§ **Problem description**
Every line below should be copied out exactly.

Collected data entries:
_ _ _ _ _ _ _
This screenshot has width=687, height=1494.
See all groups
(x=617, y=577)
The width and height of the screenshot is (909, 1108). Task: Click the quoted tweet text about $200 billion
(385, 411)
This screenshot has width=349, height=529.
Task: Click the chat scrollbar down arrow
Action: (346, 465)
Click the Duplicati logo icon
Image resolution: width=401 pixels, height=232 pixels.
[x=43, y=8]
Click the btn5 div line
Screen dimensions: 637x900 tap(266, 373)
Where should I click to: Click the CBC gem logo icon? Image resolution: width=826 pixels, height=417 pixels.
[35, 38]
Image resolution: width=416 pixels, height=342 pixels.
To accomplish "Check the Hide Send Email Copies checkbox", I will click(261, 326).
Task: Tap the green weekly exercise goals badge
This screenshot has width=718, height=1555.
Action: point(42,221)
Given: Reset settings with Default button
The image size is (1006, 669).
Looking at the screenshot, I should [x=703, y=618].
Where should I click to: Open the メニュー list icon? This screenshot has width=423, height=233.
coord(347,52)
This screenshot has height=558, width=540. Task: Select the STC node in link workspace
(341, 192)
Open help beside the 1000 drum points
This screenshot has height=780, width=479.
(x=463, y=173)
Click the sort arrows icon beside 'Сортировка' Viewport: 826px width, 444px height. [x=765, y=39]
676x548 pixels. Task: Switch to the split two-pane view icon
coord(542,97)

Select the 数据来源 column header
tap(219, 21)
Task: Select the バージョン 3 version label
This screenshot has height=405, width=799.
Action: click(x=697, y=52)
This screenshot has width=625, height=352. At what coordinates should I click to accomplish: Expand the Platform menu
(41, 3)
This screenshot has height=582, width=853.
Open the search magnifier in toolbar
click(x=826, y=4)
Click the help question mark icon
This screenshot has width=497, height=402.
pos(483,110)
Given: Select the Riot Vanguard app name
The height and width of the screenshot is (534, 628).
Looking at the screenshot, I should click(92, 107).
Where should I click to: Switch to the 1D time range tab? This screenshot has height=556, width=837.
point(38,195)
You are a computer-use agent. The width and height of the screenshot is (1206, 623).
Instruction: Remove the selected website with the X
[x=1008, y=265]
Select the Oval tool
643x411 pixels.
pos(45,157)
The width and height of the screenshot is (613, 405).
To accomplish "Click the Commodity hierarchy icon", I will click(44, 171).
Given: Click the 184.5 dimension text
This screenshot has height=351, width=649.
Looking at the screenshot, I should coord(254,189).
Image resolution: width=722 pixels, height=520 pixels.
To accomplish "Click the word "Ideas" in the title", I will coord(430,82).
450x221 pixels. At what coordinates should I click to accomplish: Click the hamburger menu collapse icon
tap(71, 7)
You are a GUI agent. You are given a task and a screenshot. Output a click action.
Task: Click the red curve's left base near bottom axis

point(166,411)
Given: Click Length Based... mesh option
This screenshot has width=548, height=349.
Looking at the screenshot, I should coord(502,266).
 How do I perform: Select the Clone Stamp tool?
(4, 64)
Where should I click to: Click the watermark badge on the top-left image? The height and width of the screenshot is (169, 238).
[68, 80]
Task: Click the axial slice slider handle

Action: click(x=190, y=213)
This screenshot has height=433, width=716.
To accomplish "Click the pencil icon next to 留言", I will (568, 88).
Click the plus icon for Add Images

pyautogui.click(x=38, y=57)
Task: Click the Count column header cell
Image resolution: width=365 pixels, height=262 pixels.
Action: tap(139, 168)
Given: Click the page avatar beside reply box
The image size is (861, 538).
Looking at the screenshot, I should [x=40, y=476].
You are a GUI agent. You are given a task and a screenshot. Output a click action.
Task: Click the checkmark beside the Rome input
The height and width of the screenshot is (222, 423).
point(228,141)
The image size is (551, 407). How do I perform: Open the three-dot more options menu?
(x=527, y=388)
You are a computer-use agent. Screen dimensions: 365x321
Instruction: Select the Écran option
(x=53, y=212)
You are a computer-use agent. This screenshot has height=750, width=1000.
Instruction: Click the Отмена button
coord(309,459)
_ _ _ _ _ _ _
§ **Exercise solution**
This screenshot has width=687, height=1494.
See all groups
(x=617, y=577)
The width and height of the screenshot is (909, 1108). Task: Click the quoted tweet text about $200 billion
(385, 411)
This screenshot has width=349, height=529.
Task: Click the chat scrollbar down arrow
Action: (346, 465)
Click the Duplicati logo icon
Image resolution: width=401 pixels, height=232 pixels.
[x=43, y=8]
Click the btn5 div line
Screen dimensions: 637x900 tap(266, 373)
Where should I click to: Click the CBC gem logo icon? Image resolution: width=826 pixels, height=417 pixels.
[35, 38]
Image resolution: width=416 pixels, height=342 pixels.
To accomplish "Check the Hide Send Email Copies checkbox", I will click(261, 326).
Task: Tap the green weekly exercise goals badge
This screenshot has width=718, height=1555.
Action: point(42,221)
Given: Reset settings with Default button
The image size is (1006, 669).
Looking at the screenshot, I should [x=703, y=618].
Where should I click to: Open the メニュー list icon? This screenshot has width=423, height=233.
coord(347,52)
This screenshot has height=558, width=540. Task: Select the STC node in link workspace
(341, 192)
Open help beside the 1000 drum points
This screenshot has height=780, width=479.
(x=463, y=173)
Click the sort arrows icon beside 'Сортировка' Viewport: 826px width, 444px height. [x=765, y=39]
676x548 pixels. Task: Switch to the split two-pane view icon
coord(542,97)

Select the 数据来源 column header
tap(219, 21)
Task: Select the バージョン 3 version label
This screenshot has height=405, width=799.
Action: click(x=697, y=52)
This screenshot has width=625, height=352. At what coordinates should I click to accomplish: Expand the Platform menu
(41, 3)
This screenshot has height=582, width=853.
Open the search magnifier in toolbar
click(x=826, y=4)
Click the help question mark icon
This screenshot has width=497, height=402.
pos(483,110)
Given: Select the Riot Vanguard app name
The height and width of the screenshot is (534, 628).
Looking at the screenshot, I should click(92, 107).
Where should I click to: Switch to the 1D time range tab? This screenshot has height=556, width=837.
point(38,195)
You are a computer-use agent. The width and height of the screenshot is (1206, 623).
Instruction: Remove the selected website with the X
[x=1008, y=265]
Select the Oval tool
643x411 pixels.
pos(45,157)
The width and height of the screenshot is (613, 405).
To accomplish "Click the Commodity hierarchy icon", I will click(44, 171).
Given: Click the 184.5 dimension text
This screenshot has height=351, width=649.
Looking at the screenshot, I should coord(254,189).
Image resolution: width=722 pixels, height=520 pixels.
To accomplish "Click the word "Ideas" in the title", I will coord(430,82).
450x221 pixels. At what coordinates should I click to accomplish: Click the hamburger menu collapse icon
tap(71, 7)
You are a GUI agent. You are given a task and a screenshot. Output a click action.
Task: Click the red curve's left base near bottom axis

point(166,411)
Given: Click Length Based... mesh option
This screenshot has width=548, height=349.
Looking at the screenshot, I should coord(502,266).
 How do I perform: Select the Clone Stamp tool?
(4, 64)
Where should I click to: Click the watermark badge on the top-left image? The height and width of the screenshot is (169, 238).
[68, 80]
Task: Click the axial slice slider handle

Action: click(x=190, y=213)
This screenshot has height=433, width=716.
To accomplish "Click the pencil icon next to 留言", I will (568, 88).
Click the plus icon for Add Images

pyautogui.click(x=38, y=57)
Task: Click the Count column header cell
Image resolution: width=365 pixels, height=262 pixels.
Action: tap(139, 168)
Given: Click the page avatar beside reply box
The image size is (861, 538).
Looking at the screenshot, I should [x=40, y=476].
You are a GUI agent. You are given a task and a screenshot. Output a click action.
Task: Click the checkmark beside the Rome input
The height and width of the screenshot is (222, 423).
point(228,141)
The image size is (551, 407). How do I perform: Open the three-dot more options menu?
(x=527, y=388)
You are a computer-use agent. Screen dimensions: 365x321
Instruction: Select the Écran option
(x=53, y=212)
You are a computer-use agent. This screenshot has height=750, width=1000.
Instruction: Click the Отмена button
coord(309,459)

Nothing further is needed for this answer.